▸ What you need to do:
Return the part of the KVM prefetch discussion below, starting with "(So you'll need" and going on through "each fault.", copied word for word.

▸ Passage:
----
The spinlock is overkill. I'd suggest something like this:
- When VM-ioctl is invoked to update prefetch count, store it in
kvm_arch. No synchronization with vCPUs needed.
- When a vCPU takes a fault: Read the prefetch count from kvm_arch. If
different than count at last fault, re-allocate vCPU prefetch array.
(So you'll need to add prefetch array and count to kvm_vcpu_arch as
well.)

No extra locks are needed. vCPUs that fault after the VM-ioctl will
get the new prefetch count. We don't really care if a prefetch count
update races with a vCPU fault as long as vCPUs are careful to only
read the count once (i.e. use READ_ONCE(vcpu->kvm.prefetch_count)) and
use that. Assuming prefetch count ioctls are rare, the re-allocation
on the fault path will be rare as well.

Note: You could apply this same approach to a module param, except
vCPUs would be reading the module param rather than vcpu->kvm during
each fault.

And the other alternative, like you suggested in the other patch, is
to use a vCPU ioctl. That would side-step the synchronization issue
because vCPU ioctls require the vCPU mutex. So the reallocation could
be done in the ioctl and not at fault time.

Taking a step back, can you say a bit more about your usecase? The
module param approach would be simplest because you would not have to
add userspace support, but in v1 you did mention you wanted per-VM
control.

> +};
> +
>  struct kvm_vcpu_arch {
>         /*
>          * rip and regs accesses must go through
> @@ -682,6 +692,8 @@ struct kvm_vcpu_arch {
>         struct kvm_mmu_memory_cache mmu_gfn_array_cache;
>         struct kvm_mmu_memory_cache mmu_page_header_cache;
>
> +       struct kvm_mmu_pte_prefetch mmu_pte_prefetch;
> +
>         /*
>          * QEMU userspace and the guest each have their own FPU state.
>          * In vcpu_run, we switch between the user and guest FPU contexts.
----
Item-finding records
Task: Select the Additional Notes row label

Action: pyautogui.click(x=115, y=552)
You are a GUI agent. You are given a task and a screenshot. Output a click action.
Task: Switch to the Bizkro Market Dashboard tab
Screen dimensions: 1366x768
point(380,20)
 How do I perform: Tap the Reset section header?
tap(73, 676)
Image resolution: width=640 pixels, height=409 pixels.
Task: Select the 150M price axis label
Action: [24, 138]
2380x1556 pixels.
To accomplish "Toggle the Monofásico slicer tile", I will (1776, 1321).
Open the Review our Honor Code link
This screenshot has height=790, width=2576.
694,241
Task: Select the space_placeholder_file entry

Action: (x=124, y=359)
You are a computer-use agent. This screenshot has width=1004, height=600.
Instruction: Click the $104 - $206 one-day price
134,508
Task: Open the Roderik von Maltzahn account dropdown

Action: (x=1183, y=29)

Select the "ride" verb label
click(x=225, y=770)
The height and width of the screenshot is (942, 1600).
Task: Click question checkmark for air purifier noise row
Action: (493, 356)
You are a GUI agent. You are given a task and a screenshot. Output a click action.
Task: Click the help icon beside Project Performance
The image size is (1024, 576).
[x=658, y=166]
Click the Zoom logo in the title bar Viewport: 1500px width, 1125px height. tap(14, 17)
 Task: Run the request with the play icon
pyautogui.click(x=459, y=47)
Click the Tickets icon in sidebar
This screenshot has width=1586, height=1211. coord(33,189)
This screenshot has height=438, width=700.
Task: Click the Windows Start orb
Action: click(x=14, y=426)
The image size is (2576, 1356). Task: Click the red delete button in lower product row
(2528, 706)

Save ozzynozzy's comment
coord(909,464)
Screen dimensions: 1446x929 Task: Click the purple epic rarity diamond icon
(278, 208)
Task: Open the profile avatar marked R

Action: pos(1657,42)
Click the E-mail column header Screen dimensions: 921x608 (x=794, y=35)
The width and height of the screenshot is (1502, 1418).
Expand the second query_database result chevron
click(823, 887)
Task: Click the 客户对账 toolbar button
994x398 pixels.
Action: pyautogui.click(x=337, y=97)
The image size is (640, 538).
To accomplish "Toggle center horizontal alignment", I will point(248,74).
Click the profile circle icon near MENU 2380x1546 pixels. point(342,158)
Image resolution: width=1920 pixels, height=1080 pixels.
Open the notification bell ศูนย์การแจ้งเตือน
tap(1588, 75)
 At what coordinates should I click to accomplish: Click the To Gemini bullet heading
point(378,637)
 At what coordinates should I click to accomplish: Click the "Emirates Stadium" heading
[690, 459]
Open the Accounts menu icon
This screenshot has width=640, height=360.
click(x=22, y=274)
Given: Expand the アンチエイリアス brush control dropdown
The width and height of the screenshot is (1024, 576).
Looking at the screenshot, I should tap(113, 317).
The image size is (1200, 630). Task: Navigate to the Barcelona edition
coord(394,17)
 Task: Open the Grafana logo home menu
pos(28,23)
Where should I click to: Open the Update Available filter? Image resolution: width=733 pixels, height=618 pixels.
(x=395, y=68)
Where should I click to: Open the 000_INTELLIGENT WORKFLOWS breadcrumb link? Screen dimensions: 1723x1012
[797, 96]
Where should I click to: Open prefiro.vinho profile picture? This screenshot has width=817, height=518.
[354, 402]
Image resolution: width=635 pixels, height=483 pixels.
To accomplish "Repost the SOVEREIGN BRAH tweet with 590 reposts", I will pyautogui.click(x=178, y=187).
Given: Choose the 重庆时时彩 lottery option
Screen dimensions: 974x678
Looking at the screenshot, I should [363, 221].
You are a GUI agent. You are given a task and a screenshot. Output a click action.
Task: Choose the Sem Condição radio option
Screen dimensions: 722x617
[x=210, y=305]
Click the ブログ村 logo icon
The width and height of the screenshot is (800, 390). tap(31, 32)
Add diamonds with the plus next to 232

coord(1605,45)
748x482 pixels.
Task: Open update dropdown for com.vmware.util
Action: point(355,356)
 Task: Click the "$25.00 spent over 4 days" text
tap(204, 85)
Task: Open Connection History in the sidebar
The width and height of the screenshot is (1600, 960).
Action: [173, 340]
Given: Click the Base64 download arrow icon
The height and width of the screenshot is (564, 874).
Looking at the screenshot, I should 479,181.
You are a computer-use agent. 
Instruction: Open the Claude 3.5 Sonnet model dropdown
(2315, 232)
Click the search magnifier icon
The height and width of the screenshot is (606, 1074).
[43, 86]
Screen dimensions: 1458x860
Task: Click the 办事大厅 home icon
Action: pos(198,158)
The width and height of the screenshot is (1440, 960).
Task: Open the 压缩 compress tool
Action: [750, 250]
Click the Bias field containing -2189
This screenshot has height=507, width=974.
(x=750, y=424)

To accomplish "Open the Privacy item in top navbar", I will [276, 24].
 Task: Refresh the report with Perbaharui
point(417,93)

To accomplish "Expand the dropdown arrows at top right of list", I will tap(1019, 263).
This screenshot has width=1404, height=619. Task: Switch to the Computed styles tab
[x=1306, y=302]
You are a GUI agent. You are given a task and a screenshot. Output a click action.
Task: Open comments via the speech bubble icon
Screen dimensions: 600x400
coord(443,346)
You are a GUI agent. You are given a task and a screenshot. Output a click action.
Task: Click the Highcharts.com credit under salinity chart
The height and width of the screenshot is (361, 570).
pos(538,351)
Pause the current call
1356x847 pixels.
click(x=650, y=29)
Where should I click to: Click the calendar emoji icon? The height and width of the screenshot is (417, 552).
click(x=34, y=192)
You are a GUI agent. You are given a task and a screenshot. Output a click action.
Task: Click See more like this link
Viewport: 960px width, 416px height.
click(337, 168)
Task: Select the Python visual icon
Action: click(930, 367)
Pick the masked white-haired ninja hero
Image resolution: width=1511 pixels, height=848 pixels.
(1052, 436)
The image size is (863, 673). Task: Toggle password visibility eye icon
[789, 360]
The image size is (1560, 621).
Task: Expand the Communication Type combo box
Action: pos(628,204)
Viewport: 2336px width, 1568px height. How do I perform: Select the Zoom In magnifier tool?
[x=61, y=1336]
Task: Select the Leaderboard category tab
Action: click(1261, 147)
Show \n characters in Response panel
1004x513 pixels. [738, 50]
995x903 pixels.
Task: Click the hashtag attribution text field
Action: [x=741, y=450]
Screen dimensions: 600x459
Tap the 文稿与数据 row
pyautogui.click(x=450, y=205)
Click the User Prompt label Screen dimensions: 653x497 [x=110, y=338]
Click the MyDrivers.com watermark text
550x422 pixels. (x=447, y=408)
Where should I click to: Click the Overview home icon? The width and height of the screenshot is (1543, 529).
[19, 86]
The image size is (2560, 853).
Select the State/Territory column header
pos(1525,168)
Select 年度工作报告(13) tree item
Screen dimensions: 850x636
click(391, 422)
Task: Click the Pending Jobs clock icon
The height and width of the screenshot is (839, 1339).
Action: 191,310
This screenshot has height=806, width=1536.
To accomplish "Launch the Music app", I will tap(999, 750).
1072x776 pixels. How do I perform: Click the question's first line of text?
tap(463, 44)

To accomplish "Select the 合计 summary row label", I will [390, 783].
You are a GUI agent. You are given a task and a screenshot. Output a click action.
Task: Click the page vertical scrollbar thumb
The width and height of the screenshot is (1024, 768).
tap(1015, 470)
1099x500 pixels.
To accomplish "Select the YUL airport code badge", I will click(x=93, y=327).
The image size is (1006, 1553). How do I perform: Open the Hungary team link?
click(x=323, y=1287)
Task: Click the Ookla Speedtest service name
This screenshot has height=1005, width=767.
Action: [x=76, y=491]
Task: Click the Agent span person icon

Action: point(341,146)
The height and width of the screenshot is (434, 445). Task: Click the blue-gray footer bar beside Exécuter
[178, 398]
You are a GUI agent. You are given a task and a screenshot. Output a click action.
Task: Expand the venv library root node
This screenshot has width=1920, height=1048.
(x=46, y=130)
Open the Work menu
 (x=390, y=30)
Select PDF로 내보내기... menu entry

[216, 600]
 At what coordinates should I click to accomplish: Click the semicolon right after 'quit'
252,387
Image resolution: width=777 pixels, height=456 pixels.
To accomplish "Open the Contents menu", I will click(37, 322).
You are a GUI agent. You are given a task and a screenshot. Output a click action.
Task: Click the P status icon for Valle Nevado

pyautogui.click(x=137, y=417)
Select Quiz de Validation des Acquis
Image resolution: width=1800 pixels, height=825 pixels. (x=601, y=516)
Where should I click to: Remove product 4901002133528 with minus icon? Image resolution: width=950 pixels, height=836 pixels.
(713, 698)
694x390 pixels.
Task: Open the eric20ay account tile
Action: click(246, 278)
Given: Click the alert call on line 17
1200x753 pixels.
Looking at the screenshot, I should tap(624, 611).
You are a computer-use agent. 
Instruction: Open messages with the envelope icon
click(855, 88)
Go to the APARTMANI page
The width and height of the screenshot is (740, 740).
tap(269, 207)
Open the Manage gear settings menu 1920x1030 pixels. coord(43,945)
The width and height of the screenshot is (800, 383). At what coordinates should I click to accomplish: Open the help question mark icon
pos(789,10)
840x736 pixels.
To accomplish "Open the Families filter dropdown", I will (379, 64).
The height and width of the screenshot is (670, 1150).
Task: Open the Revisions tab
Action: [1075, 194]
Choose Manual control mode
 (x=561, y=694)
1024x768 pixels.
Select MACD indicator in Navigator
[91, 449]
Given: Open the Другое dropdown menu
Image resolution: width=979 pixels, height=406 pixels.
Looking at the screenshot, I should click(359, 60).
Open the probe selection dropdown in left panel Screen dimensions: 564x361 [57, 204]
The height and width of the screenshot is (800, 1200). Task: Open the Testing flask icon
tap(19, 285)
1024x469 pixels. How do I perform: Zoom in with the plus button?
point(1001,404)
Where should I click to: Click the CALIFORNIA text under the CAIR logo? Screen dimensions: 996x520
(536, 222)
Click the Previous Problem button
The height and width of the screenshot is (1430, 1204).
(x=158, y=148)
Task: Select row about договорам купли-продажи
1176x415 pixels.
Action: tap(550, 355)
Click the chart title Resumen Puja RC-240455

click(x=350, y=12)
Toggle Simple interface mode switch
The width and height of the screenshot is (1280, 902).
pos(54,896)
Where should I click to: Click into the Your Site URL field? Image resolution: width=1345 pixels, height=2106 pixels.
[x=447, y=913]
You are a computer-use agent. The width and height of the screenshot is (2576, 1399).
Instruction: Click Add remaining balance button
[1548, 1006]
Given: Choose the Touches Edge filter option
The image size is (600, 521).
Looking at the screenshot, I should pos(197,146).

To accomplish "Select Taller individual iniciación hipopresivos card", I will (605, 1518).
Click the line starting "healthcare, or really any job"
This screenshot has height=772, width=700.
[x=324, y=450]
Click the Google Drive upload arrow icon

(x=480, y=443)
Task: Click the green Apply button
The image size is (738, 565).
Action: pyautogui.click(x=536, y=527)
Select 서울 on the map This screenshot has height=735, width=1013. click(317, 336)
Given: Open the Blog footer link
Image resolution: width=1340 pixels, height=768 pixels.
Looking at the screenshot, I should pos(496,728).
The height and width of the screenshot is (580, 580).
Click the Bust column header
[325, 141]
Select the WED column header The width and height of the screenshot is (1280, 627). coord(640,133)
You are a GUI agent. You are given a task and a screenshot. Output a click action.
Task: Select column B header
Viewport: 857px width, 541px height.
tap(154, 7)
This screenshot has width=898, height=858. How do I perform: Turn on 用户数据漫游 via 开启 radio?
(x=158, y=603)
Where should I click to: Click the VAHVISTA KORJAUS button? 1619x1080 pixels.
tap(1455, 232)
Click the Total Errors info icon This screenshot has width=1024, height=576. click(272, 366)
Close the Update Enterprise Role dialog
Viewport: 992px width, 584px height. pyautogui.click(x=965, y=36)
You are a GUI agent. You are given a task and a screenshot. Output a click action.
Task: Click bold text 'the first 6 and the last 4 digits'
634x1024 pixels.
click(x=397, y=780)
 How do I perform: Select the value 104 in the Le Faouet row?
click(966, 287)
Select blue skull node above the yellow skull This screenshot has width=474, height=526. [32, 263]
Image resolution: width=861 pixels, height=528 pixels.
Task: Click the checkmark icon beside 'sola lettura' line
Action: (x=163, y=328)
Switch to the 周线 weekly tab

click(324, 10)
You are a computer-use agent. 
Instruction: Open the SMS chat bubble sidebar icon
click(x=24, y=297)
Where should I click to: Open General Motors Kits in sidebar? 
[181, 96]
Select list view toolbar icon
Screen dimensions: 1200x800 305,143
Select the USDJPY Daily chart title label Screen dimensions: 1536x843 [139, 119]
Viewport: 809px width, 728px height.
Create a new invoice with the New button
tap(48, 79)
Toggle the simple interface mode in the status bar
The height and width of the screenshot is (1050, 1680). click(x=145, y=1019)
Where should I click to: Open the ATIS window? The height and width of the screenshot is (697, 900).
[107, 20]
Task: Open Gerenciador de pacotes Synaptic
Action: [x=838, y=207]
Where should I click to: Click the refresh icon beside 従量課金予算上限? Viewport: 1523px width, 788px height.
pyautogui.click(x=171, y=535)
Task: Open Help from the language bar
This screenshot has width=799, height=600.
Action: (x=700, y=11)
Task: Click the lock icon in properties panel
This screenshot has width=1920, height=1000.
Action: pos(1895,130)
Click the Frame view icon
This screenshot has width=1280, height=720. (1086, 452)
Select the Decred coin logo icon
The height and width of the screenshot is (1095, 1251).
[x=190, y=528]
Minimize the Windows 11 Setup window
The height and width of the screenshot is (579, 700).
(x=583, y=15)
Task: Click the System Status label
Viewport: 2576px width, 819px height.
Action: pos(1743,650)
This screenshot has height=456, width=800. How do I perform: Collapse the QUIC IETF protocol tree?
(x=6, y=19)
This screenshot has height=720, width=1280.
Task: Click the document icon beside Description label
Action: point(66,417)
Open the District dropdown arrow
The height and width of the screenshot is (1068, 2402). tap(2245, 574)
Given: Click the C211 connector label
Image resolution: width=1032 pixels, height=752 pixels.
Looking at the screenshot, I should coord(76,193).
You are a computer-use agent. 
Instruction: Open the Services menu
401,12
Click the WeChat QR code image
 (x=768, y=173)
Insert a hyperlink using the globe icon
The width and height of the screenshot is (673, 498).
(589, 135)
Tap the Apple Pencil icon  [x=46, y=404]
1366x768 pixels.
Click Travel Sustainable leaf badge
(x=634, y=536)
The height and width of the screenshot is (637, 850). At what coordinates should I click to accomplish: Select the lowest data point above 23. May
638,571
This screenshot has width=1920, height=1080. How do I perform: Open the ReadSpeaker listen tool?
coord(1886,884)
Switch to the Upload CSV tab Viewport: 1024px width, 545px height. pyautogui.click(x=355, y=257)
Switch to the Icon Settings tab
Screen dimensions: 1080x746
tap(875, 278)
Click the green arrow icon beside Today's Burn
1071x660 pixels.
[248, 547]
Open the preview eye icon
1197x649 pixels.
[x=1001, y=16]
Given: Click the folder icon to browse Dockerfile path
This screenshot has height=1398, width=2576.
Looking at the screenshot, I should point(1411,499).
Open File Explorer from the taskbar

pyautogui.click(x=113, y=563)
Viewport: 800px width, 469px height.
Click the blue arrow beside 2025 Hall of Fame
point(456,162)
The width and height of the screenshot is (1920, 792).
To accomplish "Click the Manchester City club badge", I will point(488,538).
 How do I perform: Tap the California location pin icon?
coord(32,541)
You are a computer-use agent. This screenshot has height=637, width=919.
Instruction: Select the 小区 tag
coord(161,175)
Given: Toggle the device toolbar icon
----
▸ Expected output:
(So you'll need to add prefetch array and count to kvm_vcpu_arch as
well.)

No extra locks are needed. vCPUs that fault after the VM-ioctl will
get the new prefetch count. We don't really care if a prefetch count
update races with a vCPU fault as long as vCPUs are careful to only
read the count once (i.e. use READ_ONCE(vcpu->kvm.prefetch_count)) and
use that. Assuming prefetch count ioctls are rare, the re-allocation
on the fault path will be rare as well.

Note: You could apply this same approach to a module param, except
vCPUs would be reading the module param rather than vcpu->kvm during
each fault.